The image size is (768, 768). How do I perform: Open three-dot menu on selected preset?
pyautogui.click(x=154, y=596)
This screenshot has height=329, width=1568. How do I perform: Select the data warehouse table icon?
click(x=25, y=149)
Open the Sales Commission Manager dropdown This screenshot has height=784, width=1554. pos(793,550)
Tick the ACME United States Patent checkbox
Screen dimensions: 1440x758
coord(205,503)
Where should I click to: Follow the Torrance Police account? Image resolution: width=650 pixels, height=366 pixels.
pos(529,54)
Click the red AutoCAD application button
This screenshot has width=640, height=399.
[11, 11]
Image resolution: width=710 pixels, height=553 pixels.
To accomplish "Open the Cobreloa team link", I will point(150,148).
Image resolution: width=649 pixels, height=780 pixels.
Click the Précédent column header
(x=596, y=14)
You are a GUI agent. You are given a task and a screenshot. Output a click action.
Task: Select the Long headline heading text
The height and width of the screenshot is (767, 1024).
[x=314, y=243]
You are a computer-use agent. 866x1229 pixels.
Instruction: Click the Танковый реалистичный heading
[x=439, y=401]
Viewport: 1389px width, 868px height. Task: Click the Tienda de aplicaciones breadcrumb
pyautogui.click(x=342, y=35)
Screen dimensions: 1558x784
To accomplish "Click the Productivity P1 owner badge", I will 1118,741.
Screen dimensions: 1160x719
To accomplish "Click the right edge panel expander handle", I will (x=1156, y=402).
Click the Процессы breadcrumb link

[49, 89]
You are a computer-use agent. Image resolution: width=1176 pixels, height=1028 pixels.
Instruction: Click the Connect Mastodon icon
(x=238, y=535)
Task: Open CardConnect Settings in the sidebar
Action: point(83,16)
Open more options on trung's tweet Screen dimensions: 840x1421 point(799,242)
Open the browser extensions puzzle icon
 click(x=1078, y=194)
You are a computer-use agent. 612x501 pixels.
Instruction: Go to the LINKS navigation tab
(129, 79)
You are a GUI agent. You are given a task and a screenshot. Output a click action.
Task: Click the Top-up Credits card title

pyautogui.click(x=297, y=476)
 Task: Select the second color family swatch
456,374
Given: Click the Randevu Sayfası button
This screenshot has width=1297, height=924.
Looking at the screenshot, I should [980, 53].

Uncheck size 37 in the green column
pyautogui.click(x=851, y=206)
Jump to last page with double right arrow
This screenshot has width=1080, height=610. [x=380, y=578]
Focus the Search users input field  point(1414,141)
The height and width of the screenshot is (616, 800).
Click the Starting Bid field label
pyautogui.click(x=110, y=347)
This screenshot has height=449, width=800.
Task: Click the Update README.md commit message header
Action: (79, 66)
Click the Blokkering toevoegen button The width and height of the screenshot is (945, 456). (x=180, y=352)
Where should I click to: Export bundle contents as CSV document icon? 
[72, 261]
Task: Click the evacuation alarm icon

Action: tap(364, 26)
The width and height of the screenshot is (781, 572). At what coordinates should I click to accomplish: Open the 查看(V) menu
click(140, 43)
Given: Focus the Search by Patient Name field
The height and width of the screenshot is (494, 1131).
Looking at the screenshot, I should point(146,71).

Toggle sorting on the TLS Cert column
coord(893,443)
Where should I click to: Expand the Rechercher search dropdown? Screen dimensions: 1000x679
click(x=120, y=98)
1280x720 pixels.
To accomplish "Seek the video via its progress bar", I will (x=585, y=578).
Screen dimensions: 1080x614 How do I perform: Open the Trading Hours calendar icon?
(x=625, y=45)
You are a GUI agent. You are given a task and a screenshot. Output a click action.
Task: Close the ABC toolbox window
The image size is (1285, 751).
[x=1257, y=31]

———

# Work instructions:
Word for word, restate every record in the listing.

# Written reply:
The image size is (768, 768). How do I perform: Open three-dot menu on selected preset?
pyautogui.click(x=154, y=596)
This screenshot has height=329, width=1568. How do I perform: Select the data warehouse table icon?
click(x=25, y=149)
Open the Sales Commission Manager dropdown This screenshot has height=784, width=1554. pos(793,550)
Tick the ACME United States Patent checkbox
Screen dimensions: 1440x758
coord(205,503)
Where should I click to: Follow the Torrance Police account? Image resolution: width=650 pixels, height=366 pixels.
pos(529,54)
Click the red AutoCAD application button
This screenshot has width=640, height=399.
[11, 11]
Image resolution: width=710 pixels, height=553 pixels.
To accomplish "Open the Cobreloa team link", I will point(150,148).
Image resolution: width=649 pixels, height=780 pixels.
Click the Précédent column header
(x=596, y=14)
You are a GUI agent. You are given a task and a screenshot. Output a click action.
Task: Select the Long headline heading text
The height and width of the screenshot is (767, 1024).
[x=314, y=243]
You are a computer-use agent. 866x1229 pixels.
Instruction: Click the Танковый реалистичный heading
[x=439, y=401]
Viewport: 1389px width, 868px height. Task: Click the Tienda de aplicaciones breadcrumb
pyautogui.click(x=342, y=35)
Screen dimensions: 1558x784
To accomplish "Click the Productivity P1 owner badge", I will 1118,741.
Screen dimensions: 1160x719
To accomplish "Click the right edge panel expander handle", I will (x=1156, y=402).
Click the Процессы breadcrumb link

[49, 89]
You are a computer-use agent. Image resolution: width=1176 pixels, height=1028 pixels.
Instruction: Click the Connect Mastodon icon
(x=238, y=535)
Task: Open CardConnect Settings in the sidebar
Action: point(83,16)
Open more options on trung's tweet Screen dimensions: 840x1421 point(799,242)
Open the browser extensions puzzle icon
 click(x=1078, y=194)
You are a computer-use agent. 612x501 pixels.
Instruction: Go to the LINKS navigation tab
(129, 79)
You are a GUI agent. You are given a task and a screenshot. Output a click action.
Task: Click the Top-up Credits card title

pyautogui.click(x=297, y=476)
 Task: Select the second color family swatch
456,374
Given: Click the Randevu Sayfası button
This screenshot has width=1297, height=924.
Looking at the screenshot, I should [980, 53].

Uncheck size 37 in the green column
pyautogui.click(x=851, y=206)
Jump to last page with double right arrow
This screenshot has width=1080, height=610. [x=380, y=578]
Focus the Search users input field  point(1414,141)
The height and width of the screenshot is (616, 800).
Click the Starting Bid field label
pyautogui.click(x=110, y=347)
This screenshot has height=449, width=800.
Task: Click the Update README.md commit message header
Action: (79, 66)
Click the Blokkering toevoegen button The width and height of the screenshot is (945, 456). (x=180, y=352)
Where should I click to: Export bundle contents as CSV document icon? 
[72, 261]
Task: Click the evacuation alarm icon

Action: tap(364, 26)
The width and height of the screenshot is (781, 572). At what coordinates should I click to accomplish: Open the 查看(V) menu
click(140, 43)
Given: Focus the Search by Patient Name field
The height and width of the screenshot is (494, 1131).
Looking at the screenshot, I should point(146,71).

Toggle sorting on the TLS Cert column
coord(893,443)
Where should I click to: Expand the Rechercher search dropdown? Screen dimensions: 1000x679
click(x=120, y=98)
1280x720 pixels.
To accomplish "Seek the video via its progress bar", I will (x=585, y=578).
Screen dimensions: 1080x614 How do I perform: Open the Trading Hours calendar icon?
(x=625, y=45)
You are a GUI agent. You are given a task and a screenshot. Output a click action.
Task: Close the ABC toolbox window
The image size is (1285, 751).
[x=1257, y=31]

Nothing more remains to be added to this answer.